ASSIGNED TASK
Every line of the records counts; transcribe each one exactly.

[[ MATERIAL PROVIDED open ]]

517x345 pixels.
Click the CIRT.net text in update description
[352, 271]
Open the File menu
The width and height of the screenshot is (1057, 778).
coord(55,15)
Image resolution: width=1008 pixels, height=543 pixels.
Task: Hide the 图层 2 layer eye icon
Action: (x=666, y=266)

[[ MATERIAL PROVIDED closed ]]

WRITTEN ANSWER
517x345 pixels.
Click the CIRT.net text in update description
[352, 271]
Open the File menu
The width and height of the screenshot is (1057, 778).
coord(55,15)
Image resolution: width=1008 pixels, height=543 pixels.
Task: Hide the 图层 2 layer eye icon
Action: (x=666, y=266)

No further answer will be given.